- **YOUR ASSIGNMENT**: From the line with "Task: Click the NeuroFace title" to the final line of the records, every line is to be duplicated exactly, both of those lines included.

Stored data
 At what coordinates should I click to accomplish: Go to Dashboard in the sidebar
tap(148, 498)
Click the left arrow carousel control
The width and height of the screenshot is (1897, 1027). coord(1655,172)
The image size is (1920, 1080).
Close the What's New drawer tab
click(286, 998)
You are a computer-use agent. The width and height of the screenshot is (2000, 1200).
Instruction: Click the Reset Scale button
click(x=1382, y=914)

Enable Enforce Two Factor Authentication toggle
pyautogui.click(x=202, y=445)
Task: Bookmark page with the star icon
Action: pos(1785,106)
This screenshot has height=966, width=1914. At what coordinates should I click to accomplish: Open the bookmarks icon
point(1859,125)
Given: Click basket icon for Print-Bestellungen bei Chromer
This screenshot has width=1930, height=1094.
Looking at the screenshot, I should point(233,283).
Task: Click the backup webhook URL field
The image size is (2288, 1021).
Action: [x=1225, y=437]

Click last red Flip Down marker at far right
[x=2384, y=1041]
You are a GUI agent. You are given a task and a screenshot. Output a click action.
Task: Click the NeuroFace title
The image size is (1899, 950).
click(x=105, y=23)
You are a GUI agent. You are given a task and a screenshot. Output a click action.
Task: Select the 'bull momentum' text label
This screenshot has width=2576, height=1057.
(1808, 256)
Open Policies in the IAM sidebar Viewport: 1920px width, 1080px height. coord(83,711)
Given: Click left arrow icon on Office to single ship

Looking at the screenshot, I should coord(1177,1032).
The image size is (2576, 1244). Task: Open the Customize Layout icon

- **RESULT OF THIS TASK**:
Task: Click the NeuroFace title
The image size is (1899, 950).
click(x=105, y=23)
You are a GUI agent. You are given a task and a screenshot. Output a click action.
Task: Select the 'bull momentum' text label
This screenshot has width=2576, height=1057.
(1808, 256)
Open Policies in the IAM sidebar Viewport: 1920px width, 1080px height. coord(83,711)
Given: Click left arrow icon on Office to single ship

Looking at the screenshot, I should coord(1177,1032).
The image size is (2576, 1244). Task: Open the Customize Layout icon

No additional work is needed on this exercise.